* 読む文章:
::::
ヒプノセラピーとは、セラピストが声がけによって誘導することで
クライアントをトランス状態に導き、過去の記憶に遡ってもらうと、
「今」起きている問題と似た経験を思いだしたり、
その原因となっている「思いぐせ」ができた出来事を思いだすことができるので、
それを手がかりに、問題を客観的にみることによって
凝り固まってしまっている問題に対する捉え方を変えるよう動機づけたり、
思いぐせの書き換えをしたりして「今」の問題を解決するという手法です。
それはドラマティックな楽しいセラピーで、一定の効果もあるのですが、
問題を過去にある(自分以外の)原因とすることで、
逆に現在の問題から逃避してしまい、
現在の問題が深刻になってしまうという側面もあったので、
わたしは、過去に原因を探す「トラウマ解消」にフォーカスしたセラピーはしなくなりました。
ですが、過去に退行するセラピーをしていて、いくつもの不思議な体験をしました。
たいていは、「現世(この世に生まれてから)の」と誘導しますので、クライアントさんは、
「5歳のとき、お母さんがイライラしていて頭ごなしに怒った」とか、
「3歳の夏に、ひとりぼっちの部屋で泣いて助けを呼んでいた」
という場面を回想してくださるのですが、
なかには「ギリシャ時代の神殿にハーブを持って仕えている」とか、
「インカの道を歩いている」とか、
明らかに、クライアントの生きている「現代」とは違う設定のものもあるのです。
わたしたち東洋人には、仏教の影響があって「輪廻転生」はなじみのある考え方ですので、
それほどの抵抗はありませんが、
『前世療法』の著者で精神科医のブライアン・L・ワイス氏は、著書の中でも
催眠療法中に偶然出会ったクライアントの「過去世」という体験が
キリスト教の価値観の中にないため、とても混乱したと述べています。
リーディングでクライアントの本質に触れるときも、
とても清らかでありながら男性を寄せつけない女性に「修道女」の過去世を感じたり、
男性的に仕事をしている方の中には、過去世で経済的な困窮を体験した、という情報を得ることがあります。
::::
収集データ:
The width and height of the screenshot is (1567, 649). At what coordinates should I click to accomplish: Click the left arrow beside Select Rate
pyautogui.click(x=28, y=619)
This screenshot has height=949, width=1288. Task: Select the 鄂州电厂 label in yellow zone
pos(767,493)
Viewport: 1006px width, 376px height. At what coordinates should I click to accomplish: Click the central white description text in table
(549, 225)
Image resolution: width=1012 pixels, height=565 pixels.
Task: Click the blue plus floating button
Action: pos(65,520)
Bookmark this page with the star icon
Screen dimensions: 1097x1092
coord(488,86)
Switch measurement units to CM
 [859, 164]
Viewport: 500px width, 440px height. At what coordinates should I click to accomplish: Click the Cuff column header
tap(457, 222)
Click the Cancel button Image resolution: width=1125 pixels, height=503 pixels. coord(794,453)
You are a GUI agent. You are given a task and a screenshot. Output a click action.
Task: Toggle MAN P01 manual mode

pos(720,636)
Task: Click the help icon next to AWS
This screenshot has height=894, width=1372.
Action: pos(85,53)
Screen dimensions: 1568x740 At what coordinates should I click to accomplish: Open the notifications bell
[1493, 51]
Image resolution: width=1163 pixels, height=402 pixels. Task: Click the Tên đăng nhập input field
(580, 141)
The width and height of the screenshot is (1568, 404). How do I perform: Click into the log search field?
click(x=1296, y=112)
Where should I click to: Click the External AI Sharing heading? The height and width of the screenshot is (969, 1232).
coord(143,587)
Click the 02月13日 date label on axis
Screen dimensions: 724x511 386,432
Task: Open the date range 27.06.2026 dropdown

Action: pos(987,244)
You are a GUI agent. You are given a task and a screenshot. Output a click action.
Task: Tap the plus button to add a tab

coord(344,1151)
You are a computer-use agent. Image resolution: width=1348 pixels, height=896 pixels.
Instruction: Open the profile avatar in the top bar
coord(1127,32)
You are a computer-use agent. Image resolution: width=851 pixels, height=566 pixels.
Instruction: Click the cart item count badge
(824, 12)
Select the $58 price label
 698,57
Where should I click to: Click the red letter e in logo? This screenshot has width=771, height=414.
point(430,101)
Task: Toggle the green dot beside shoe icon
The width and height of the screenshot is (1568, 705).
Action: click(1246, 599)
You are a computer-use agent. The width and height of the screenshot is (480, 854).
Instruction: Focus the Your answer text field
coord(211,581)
::::
* やること: ヒプノセラピーの文章のうち「という場面を回想してくださるのですが、」から「キリスト教の価値観の中にないため、とても混乱したと述べています。」まで(末尾の語句も含む)を書き出し、その中の「インカ」を「マヤ」に置き換えてください。

* 回答:
という場面を回想してくださるのですが、
なかには「ギリシャ時代の神殿にハーブを持って仕えている」とか、
「マヤの道を歩いている」とか、
明らかに、クライアントの生きている「現代」とは違う設定のものもあるのです。
わたしたち東洋人には、仏教の影響があって「輪廻転生」はなじみのある考え方ですので、
それほどの抵抗はありませんが、
『前世療法』の著者で精神科医のブライアン・L・ワイス氏は、著書の中でも
催眠療法中に偶然出会ったクライアントの「過去世」という体験が
キリスト教の価値観の中にないため、とても混乱したと述べています。